Effects of High‐ and Low‐Frequency Stimulation of the Thalamic Reticular Nucleus on Pentylentetrazole‐Induced Seizures in Rats

• Published in: Neuromodulation (Malden, Mass.) Vol. 22; no. 4; pp. 425 - 434
• Main Authors: Magdaleno‐Madrigal, Víctor Manuel, Contreras‐Murillo, Gerardo, Valdés‐Cruz, Alejandro, Martínez‐Vargas, David, Martínez, Adrián, Villasana‐Salazar, Benjamín, Almazán‐Alvarado, Salvador
• Format: Journal Article
• Language: English
• Published: United States Elsevier Limited 01.06.2019
• Subjects: Animals; Convulsions & seizures; Cortex (motor); Deep brain stimulation; Deep Brain Stimulation - methods; EEG; Electrical stimuli; Epilepsy; high‐frequency stimulation; low‐frequency stimulation; Male; Pentylenetetrazole - toxicity; Random Allocation; rat; Rats; Rats, Wistar; Rodents; Seizures; Seizures - chemically induced; Seizures - physiopathology; Seizures - therapy; Thalamic Nuclei - physiopathology; Thalamic reticular nucleus; Thalamus; Treatment Outcome; thalamic reticular nucleus; rat; Deep brain stimulation; high-frequency stimulation; low-frequency stimulation
• ISSN: 1094-7159; 1525-1403
• DOI: 10.1111/ner.12926

Rationale The use of electrical stimulation therapy to treat epilepsy is currently being studied in experimental animals and patients.
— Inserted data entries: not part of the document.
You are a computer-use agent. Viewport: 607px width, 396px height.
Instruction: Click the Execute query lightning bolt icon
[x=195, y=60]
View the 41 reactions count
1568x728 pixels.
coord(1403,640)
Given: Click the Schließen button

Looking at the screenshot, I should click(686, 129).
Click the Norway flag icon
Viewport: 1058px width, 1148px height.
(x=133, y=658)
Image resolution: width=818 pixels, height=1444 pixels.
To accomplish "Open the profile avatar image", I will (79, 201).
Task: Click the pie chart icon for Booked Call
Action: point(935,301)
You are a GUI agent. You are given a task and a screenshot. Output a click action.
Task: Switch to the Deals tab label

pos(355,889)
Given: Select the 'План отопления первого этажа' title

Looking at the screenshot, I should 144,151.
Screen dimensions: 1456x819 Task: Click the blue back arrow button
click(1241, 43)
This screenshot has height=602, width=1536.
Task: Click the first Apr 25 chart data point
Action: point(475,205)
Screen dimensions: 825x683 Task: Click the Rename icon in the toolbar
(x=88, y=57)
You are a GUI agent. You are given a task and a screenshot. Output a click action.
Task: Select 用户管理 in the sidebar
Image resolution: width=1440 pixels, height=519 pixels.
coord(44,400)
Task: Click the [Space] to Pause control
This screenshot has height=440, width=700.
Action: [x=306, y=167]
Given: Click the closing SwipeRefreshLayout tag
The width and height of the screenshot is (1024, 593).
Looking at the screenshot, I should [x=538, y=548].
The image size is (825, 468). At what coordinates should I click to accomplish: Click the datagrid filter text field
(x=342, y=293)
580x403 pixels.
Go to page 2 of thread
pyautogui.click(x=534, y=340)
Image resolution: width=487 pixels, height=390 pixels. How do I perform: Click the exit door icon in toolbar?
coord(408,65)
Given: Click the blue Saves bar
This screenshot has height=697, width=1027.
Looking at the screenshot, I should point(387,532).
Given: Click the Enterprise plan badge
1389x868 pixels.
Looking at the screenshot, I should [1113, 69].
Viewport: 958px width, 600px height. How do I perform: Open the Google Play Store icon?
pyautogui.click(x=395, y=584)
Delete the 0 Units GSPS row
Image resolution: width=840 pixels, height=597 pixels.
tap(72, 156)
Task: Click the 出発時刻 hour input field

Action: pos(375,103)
Our study was designed to evaluate the effects of electrical stimulation applied in the thalamic reticular nucleus (TRN) on the development of pentylentetrazole‐induced seizures. Materials and Methods Experiments were performed using male Wistar rats with electrodes stereotaxically implanted in the left TRN. Epidural EEG recording screws were implanted in the motor cortex for EEG recording. The rats were classified in seven groups: one sham group, four groups receiving either high‐ or low‐frequency preemptive stimulation for either 10 or 60 minutes, and two groups receiving either high‐ or low‐frequency responsive stimulation for ten minutes. All animals received a single dose of pentylentetrazole throughout five days. EEG recordings were obtained from the cortex and were evaluated to assess ictal behavior more than 45 to 90 minutes. Results Ten minutes of preemptive high‐frequency stimulation in the TRN induced a significant decrease in seizure severity compared to 60 minutes of preemptive stimulation and ten minutes of responsive stimulation. Additionally, ten minutes of preemptive high‐frequency stimulation protected against death as aftereffect of status epilepticus. The spike‐wave complex frequency was not modified. Conclusions These data could contribute to the characterization of the TRN in mediating the initiation and spreading of seizure activity and provide preclinical support for optimal parameters to use to obtain beneficial effects against convulsive activity.